The plants can have unisexual flowers (dioecious) or be monoecious. The inflorescence forms groups of small flowers in regular cymes. They present as the non-reproductive part of the flower (perianth) with a different corolla and calyx. Androecial members do not belong of the perianth and keeps in liberty of other, single-whorled. The pollen-producing reproductive organ (androecium) is only in fertile stamens. It also includes a variation which form of 1–2 nectariferous glands outside the stamens, the including staminodes. Staminodes in exterior to the stamens viable to reproduction (3–5); de sepals are opposite alternating with the inner perianth whorl (oppositisepalous). The anthers have dehiscing longitudinal valves. The wall of anther in seed of two cotyledons only one type. The pollen grains do not have aperture, constituted by 2 cells. The ovule production are given by gynoecium of one carpel, which are reduced in number related to the perianth. The pistil has only one ovule, the Gynoecium is also monomerous with only one carpel in inferior side. The placentation seems to be in an apex. The ovules form a testa from the outer integument (bitegmic), inverted so that the micropyle faces the placenta (anatropous), with two or more cell layers between the megasporophyte and the epidermal cells (crassinucellate) and pendulous. The endosperm formation is always from cells.

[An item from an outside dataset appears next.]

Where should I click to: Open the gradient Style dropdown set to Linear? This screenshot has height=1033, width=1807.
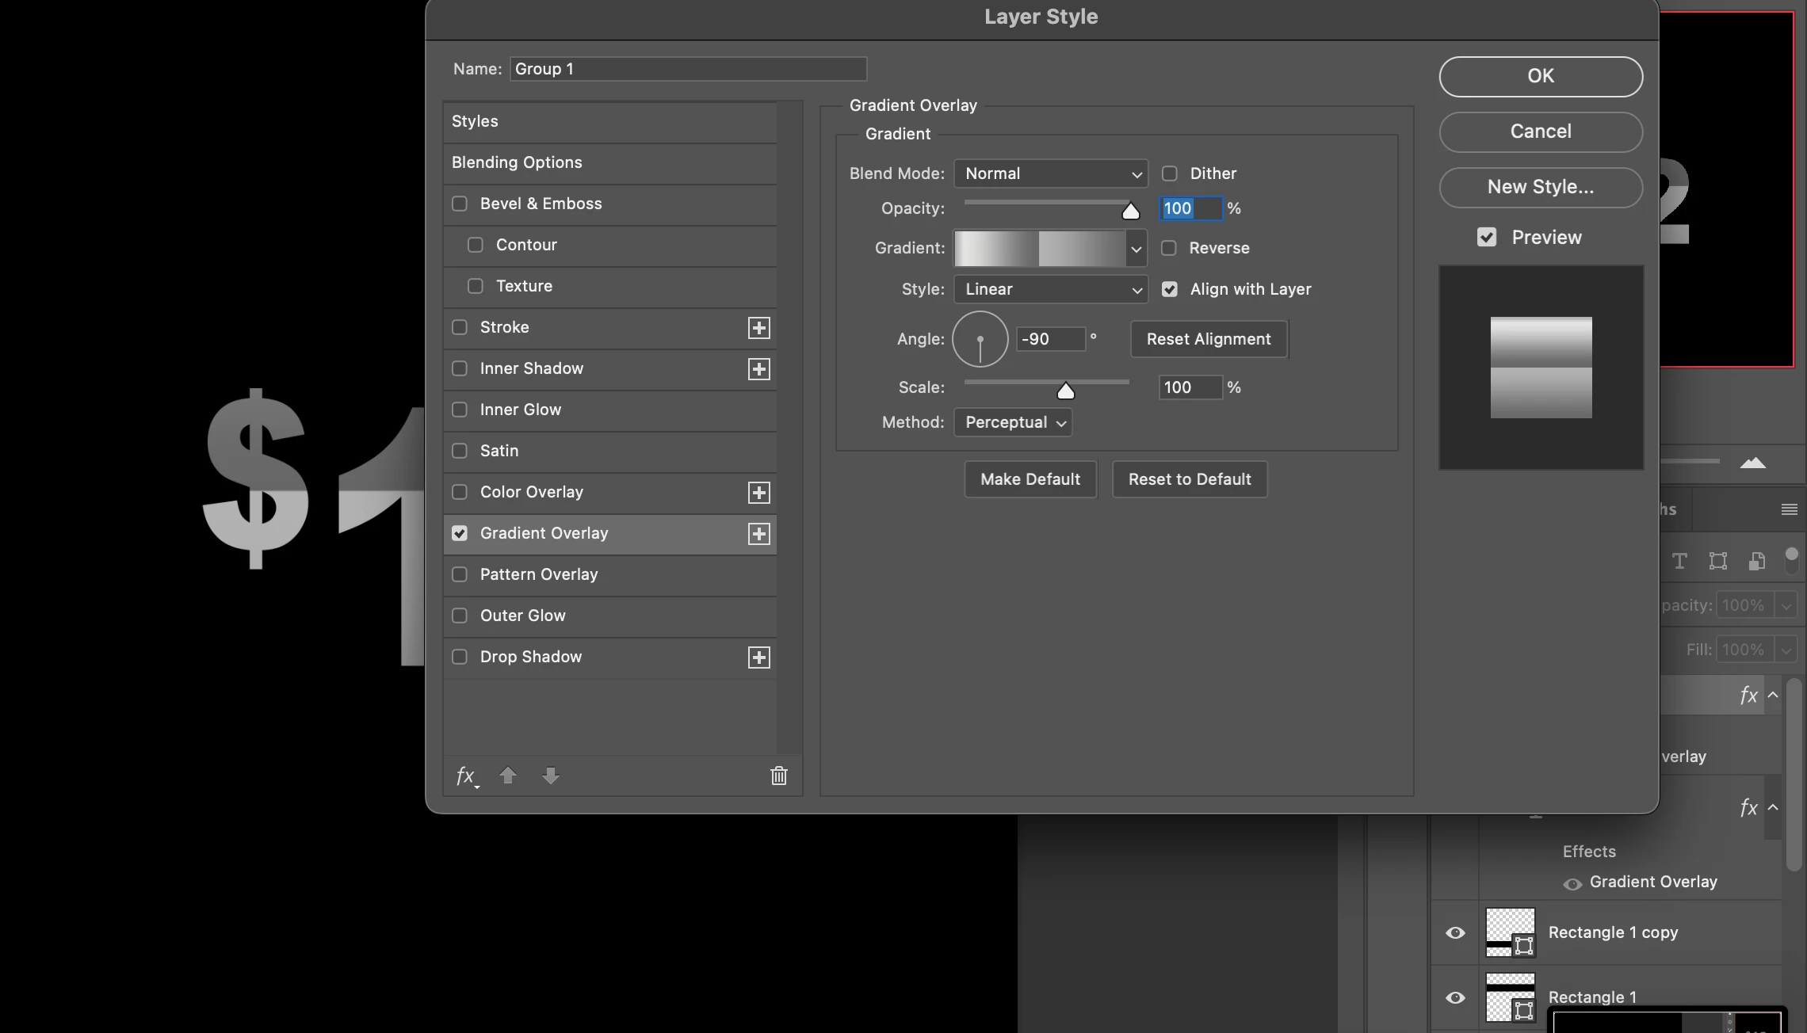coord(1050,289)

The fruit in some species is not fleshy with carpel indehiscent, seem to be with wings or included in a bloomed envelope derived from connate bracteoles. The seed without endosperm has two cotyledons with the appearance of flesh, oil producing, soft). The embryo is straight.

Hernandine, aporphine alkaloid from Hernandia

==Uses==
In Samoa some species are used in traditional herbal medicine for a variety of uses, and one type is a piscicide.

Among the chemical compounds isolated from the family Hernandiaceae, the alkaloid corytuberine is the oldest known compound. Later, its derivative O,O-dimethylcorytuberine was reported from several Hernandia species, including H. nymphaeifolia. Actinodaphnine and hernandion, were the earliest chemical compounds reported from the family Hernandiaceae respectively.